*** Приведённый отрывок ***

Альтман Моисей Семенович "Из дневников 1919—1924 гг."[править]

1919

8 января.
Пришел Яблонко (молодой симпатичный преподаватель по древним авторам в университете) просить на завтра В. быть крестным отцом его ребенка. Сам он еврей, жена — христианка. Так как роды ребенка были неимоверно тяжелые, то Яблонко находит, что она имеет больше прав на ребенка, чем он. Я не согласился, и мы горячо и взволнованно заспорили. В. стал на сторону Яблонко, говоря, что, в противоположность эсхиловскому решению вопроса (в «Орестее»), он стоит за права матери, за права Земли, и присоединяет свой голос к эриниям. Яблонко скоро ушел, и тут В. расплакался.

25 декабря.
Я уже около двух недель в Баку, в Азербайджанском государстве. Приехал я из Киева после октябрьских событий (когда большевики на три дня вновь заняли Киев), гостил я у Ф. Кафитина в Харькове недели три. Поездка, хотя чреватая опасностями, прошла вполне благополучно, но по дороге, опасаясь обыска, я уничтожил свой дневник за 1919 г., вот почему отражение этого года в моих записках сильно страдает, реставрация же записок будет, конечно, неполная и непоследовательная. <...>

29 декабря.

*** Записанные данные ***

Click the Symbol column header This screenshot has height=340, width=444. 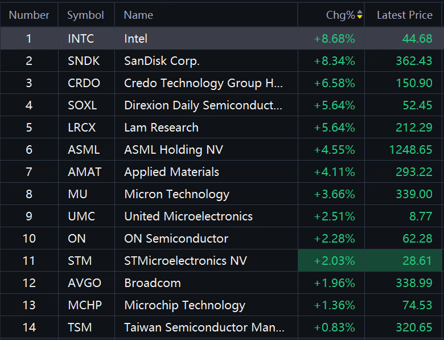pos(85,15)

***

→ **Что сделать**:
(a) Процитируй из отрывка из дневников ту часть, что начинается со слов, содержащих «Альтман Моисей Семенович», и кончается словами «25 декабря.».
(b) Перечисли все даты записей, которые есть в отрывке из дневников.

→ **Ответы по заданиям**:
(a)
Альтман Моисей Семенович "Из дневников 1919—1924 гг."[править]

1919

8 января.
Пришел Яблонко (молодой симпатичный преподаватель по древним авторам в университете) просить на завтра В. быть крестным отцом его ребенка. Сам он еврей, жена — христианка. Так как роды ребенка были неимоверно тяжелые, то Яблонко находит, что она имеет больше прав на ребенка, чем он. Я не согласился, и мы горячо и взволнованно заспорили. В. стал на сторону Яблонко, говоря, что, в противоположность эсхиловскому решению вопроса (в «Орестее»), он стоит за права матери, за права Земли, и присоединяет свой голос к эриниям. Яблонко скоро ушел, и тут В. расплакался.

25 декабря.

(b) 8 января, 25 декабря, 29 декабря